I first read about it in an article by Lorenzo Alberton but I haven't seen much use of this technique in the wild.

Batching

Batching is a common technique to improve the efficiency of processing a queue of tasks. It is performed by gathering multiple tasks into one batch and processing multiple tasks at once instead of one by one.

When processing tasks in a queue, there are two metrics that we care about:

Throughput - How many tasks per second we can process
Latency - How much time has passed between enqueueing the task and processing it

Batching improves throughput by amortizing the overhead of expensive operations that can be done once per batch instead of once per task.

Examples of expensive operations:

database transaction commit
write to a file on a disk
network request
locking a mutex.

How batching is usually done

Usually, batch processing is implemented like this:

Wait for a new task in a queue (blocking indefinitely)
Add the task to a new batch
Wait until a specified timeout has passed, adding new tasks to the batch
- If the maximum batch size was reached before the timeout, stop waiting
Process all tasks of the batch
Loop to the beginning

For a random task distribution (governed by a Poisson random process), the batch processing looks as follows:

Timeline of blocking batching

On this diagram, there are two timelines:

The upper timeline is the arrival of new tasks into the queue.
The bottom timeline is the processing. The yellow portion represents the waiting for new tasks in the batch, green is the batch processing.
Lines connect queue tasks with the batch that they were processed in.

Analysis of batching efficiency

We have two parameters for batching:

Maximum batch size.

Batch processing time is non-linear in the batch size, and after some threshold, batching stops being effective. Limiting the batch size prevents this from happening.
Batch waiting time.

Increasing batch waiting time allows more tasks to accumulate into a single batch.

But simultaneously this is a wasted time that increases the latency of every task by approximately half of the batch waiting time.

Usually, the batch waiting time is set to around half of the acceptable latency or just by eyeballing it.

But, counterintuitively, it is best to set this time to zero. That is, we have the following batching algorithm:

Wait for a new task in a queue (blocking indefinitely)
Get up to MaximumBatchSize tasks from the queue without waiting
Process the tasks
Loop back to the beginning

Let's analyze the behavior of this batching in several scenarios.

Scenario 1. The rate of arrival of new tasks is slow (much slower than processing time). In this case, every task will be processed immediately with no additional latency. Additional waiting time would bring no benefit and just increase the latency.
Scenario 2. Tasks arrive at regular intervals, but the average interval length is smaller than the processing time of one task.

We get full utilization of processing resources with no additional latency.
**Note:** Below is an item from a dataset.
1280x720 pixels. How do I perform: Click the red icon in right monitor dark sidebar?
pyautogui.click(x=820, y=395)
The batch size automatically adapts to the speed of new tasks’ arrival and the processing time.
Scenario 3. New tasks arrive irregularly, in bursts. When idle, the first task of a burst gets processed immediately and the rest gets into one batch.

This might be the only case when waiting might make sense since it will give a change for the entire burst to be processed as one batch.

Benchmarks

I did a simulation of different cases and found out that the non-blocking batching beats the conventional batching every time.
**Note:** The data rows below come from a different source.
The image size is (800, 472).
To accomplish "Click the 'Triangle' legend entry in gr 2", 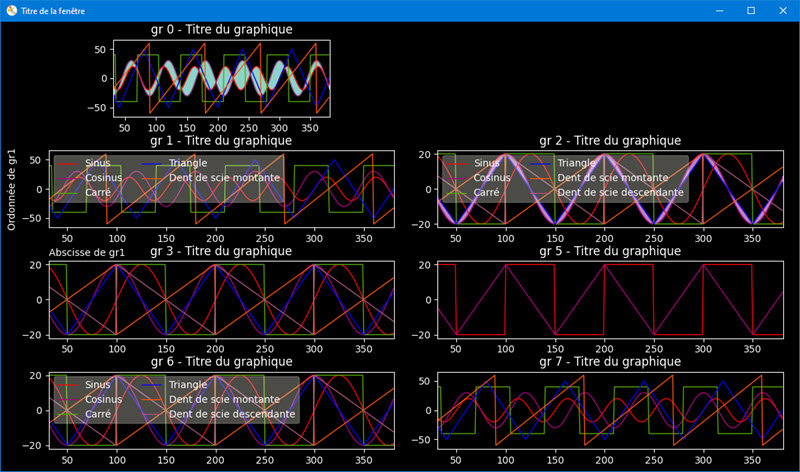I will coord(577,163).
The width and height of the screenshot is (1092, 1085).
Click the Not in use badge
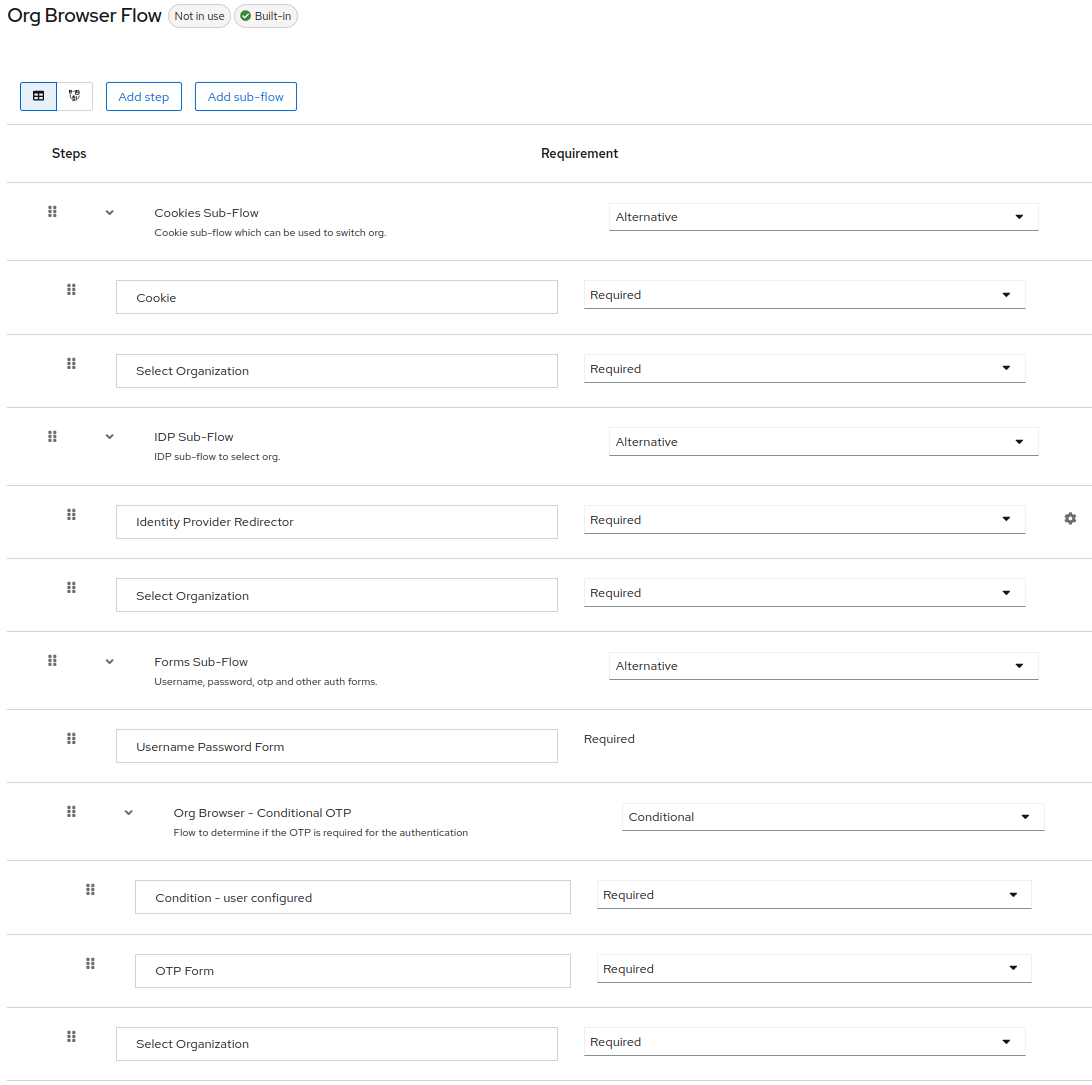pos(199,16)
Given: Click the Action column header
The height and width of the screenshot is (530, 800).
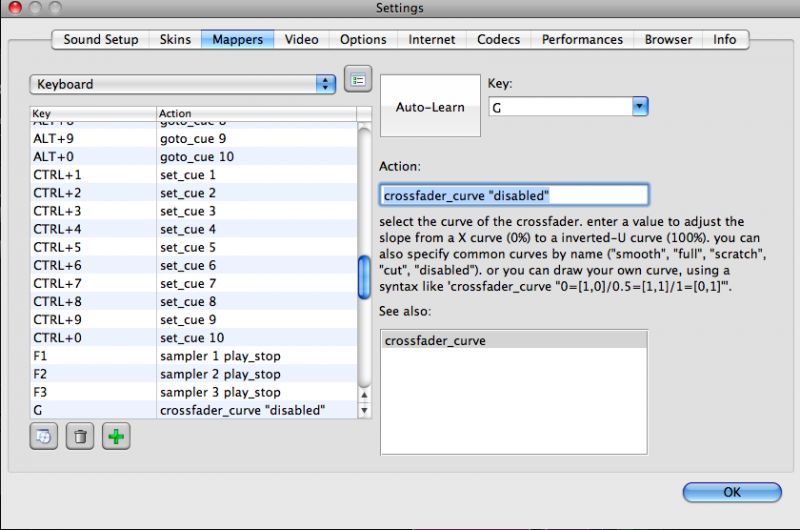Looking at the screenshot, I should click(250, 114).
Here's how two batching algorithms compare in different scenarios.

Scenario	Average latency with non-blocking batching	Average latency with blocking batching
Slow rate of new tasks	1.55s	1.94s
Fast rate of new tasks	5.13s	7.1s
Bursty new tasks	2s	2.06s
New tasks arrive at the same as they can be processed	5.14s	7.12s

We can see that in all scenarios it is better to do non-blocking batching compared to conventional blocking batching.

In all cases, the following parameters were used:

Cost of processing: 1s per batch + 0.07 s per task in batch
Batch waiting time: 0.5s

The code for the benchmark is available at https://github.com/dmitryvk/nowait-batch-modeling.

Conclusion

The non-blocking batching is the superior batching algorithm. It gives a better latency, has fewer edge cases, and does not require complicated tuning.

It should be the default when developing systems that have a queue somewhere.

Some further notes

Although non-blocking batching improves latency and throughput, it also in many cases increases the utilization (that is, the fraction of a time when the processor is active). If we have a low rate of arrival of new tasks and we want to minimize the utilization of the processor, then it is beneficial to introduce artificial delays.
This batching easily generalizes to multiple workers. Each worker would do batching independently.